In questa circostanza i politici si sono trovati in accordo in merito al digitale terrestre ed hanno mantenuto i tempi previsti; il territorio italiano è stato suddiviso in 16 zone distinte e dalla fine del 2008 al 2012, nell’arco di 8 tappe, tutte le regioni adotteranno progressivamente la copertura digitale terrestre.
Ad inaugurare il digitale terrestre in Italia sono state le regioni della Sardegna e la Valle D’Aosta: la regione isolana ha effettuato lo switch off analogico il 31 ottobre 2008 mentre il territorio valdostano ha completato il passaggio entro il primo semestre del 2009.
Nel secondo semestre del 2009 si accoderanno le aree del Piemonte occidentale (area 1), quella del Trentino e Alto Adige(zona 4, inclusa la provincia di Belluno), il Lazio (area 12) e la Campania (area 13).
Nel 2010 poi la copertura del Piemonte sarà completata così come quella della Lombardia, entro il primo semestre (area 3, inclusa la provincia di Piacenza).
A seguire, nel secondo semestre del 2010, passeranno al digitale terrestre l’Emilia Romagna (area 5), il Veneto (area 6, incluse le province di Mantova e Pordenone), Friuli Venezia Giulia (area 7) ed infine la Liguria (area 8).
Nel 2011 poi si aggiungeranno alla lista le Marche (area 10), l’Abruzzo ed il Molise (area 11, inclusa la provincia di Foggia), la Basilicata e la Puglia (area 14, incluse le province di Cosenza e Crotone).

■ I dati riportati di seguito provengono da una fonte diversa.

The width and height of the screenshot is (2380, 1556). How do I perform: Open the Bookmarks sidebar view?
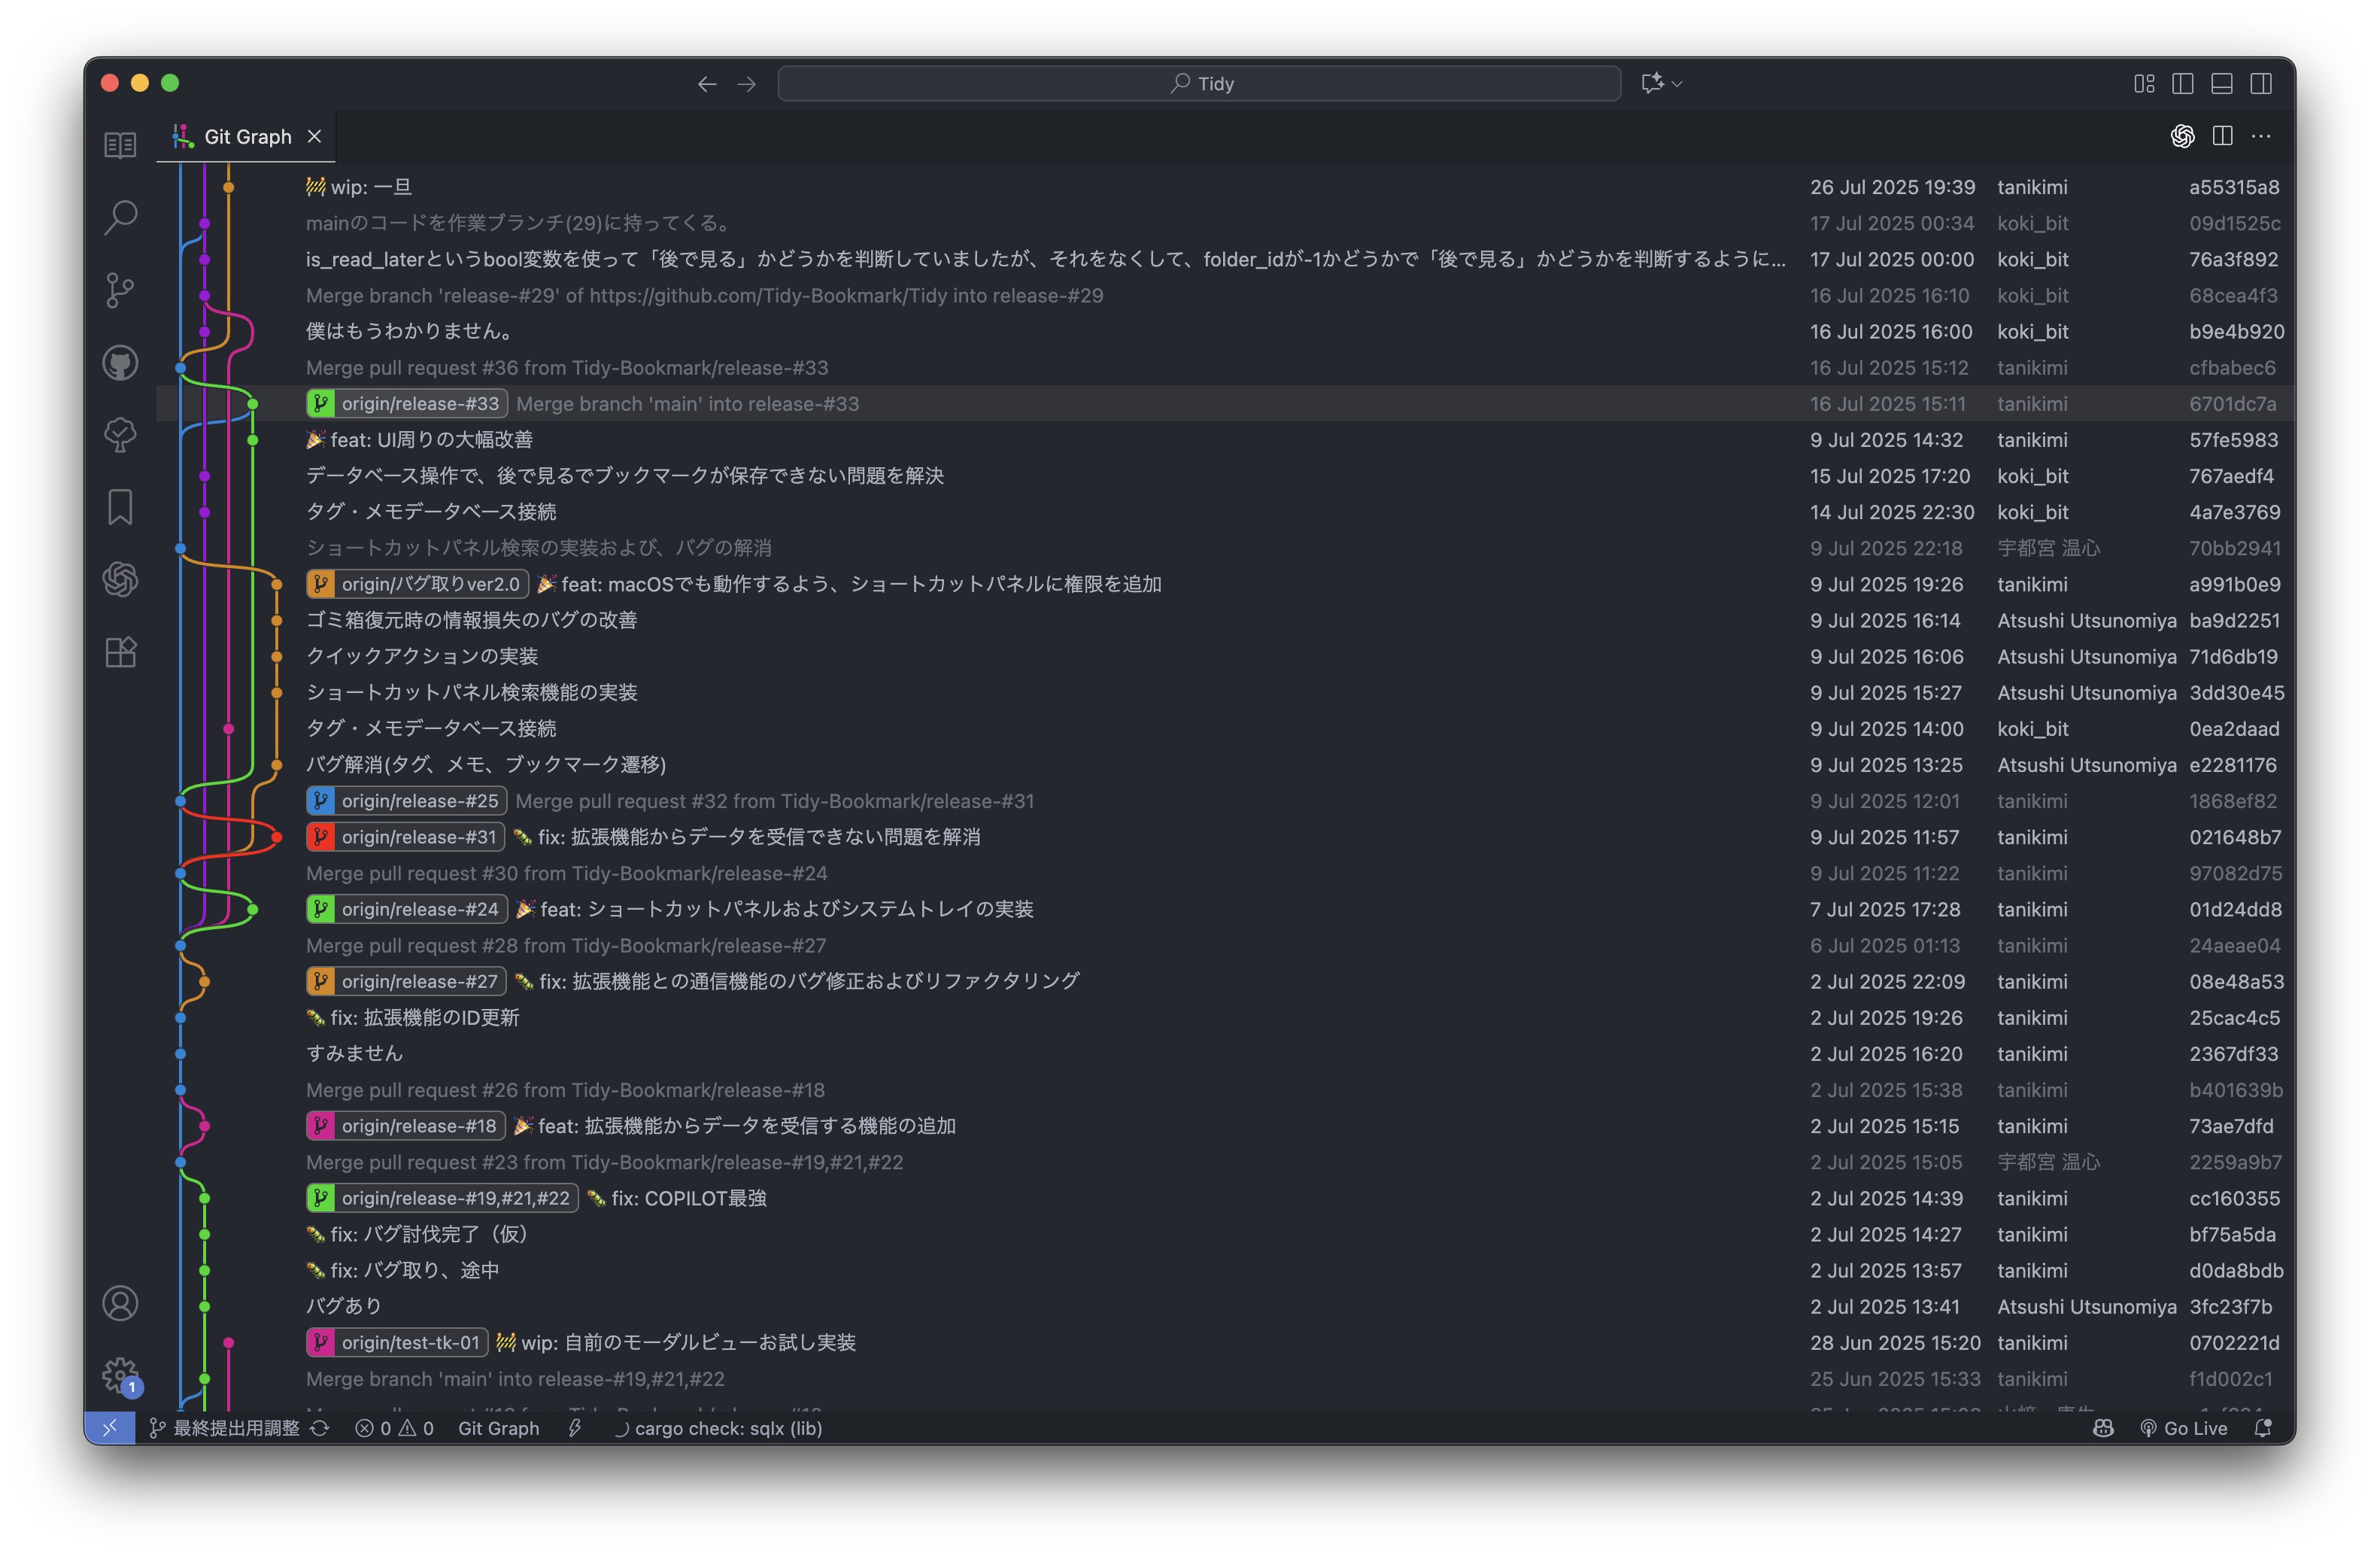pos(120,507)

A terminare il passaggio del territorio italiano verso il digitale terrestre saranno la Toscana e l’Umbria nel primo semestre (area 9, incluse le province di La Spezia e Viterbo) e nel secondo semestre le regioni peninsulari, Sicilia e Calabria (area 15).
E’ da sottolineare che lo switch off al digitale terrestre delle aree 5 e 6 e quelle 10 e 11 è da considerarsi come un processo congiunto.

Le diverse aree in cui è stato suddiviso il suolo italiano sono state decise a seguito di un elaborato studio tecnico compiuto dal Comitato Nazionale Italia Digitale: la decisione di accorpare due regioni o l’inserire province che non appartengono amministrativamente ad una regione (ad esempio le province di La Spezia e Viterbo nell’area tecnica di Toscana ed Umbria) nasce dalla necessità di garantire un’uniformità radioelettrica ai diversi territori, in modo tale da assicurare un uso efficiente delle risorse frequenziali nonché la continuità nelle ricezioni dei programmi.

Il calendario dello switch off al digitale terrestre è contenuto nel decreto ministeriale all’articolo 8, comma 5 del dl 59/08 recante ‘’disposizioni urgenti per l’attivazione di obblighi comunitari e l’esecuzione di sentenze della Corte di Giustizia’’, successivamente convertito grazie alla legge 101/80, pubblicata sulla Gazzetta Ufficiale n.132 del 7 giugno 2008. Gli altri articoli presenti nel sito trattano più nello specifico il passaggio alla copertura digitale terrestre nelle principali regioni.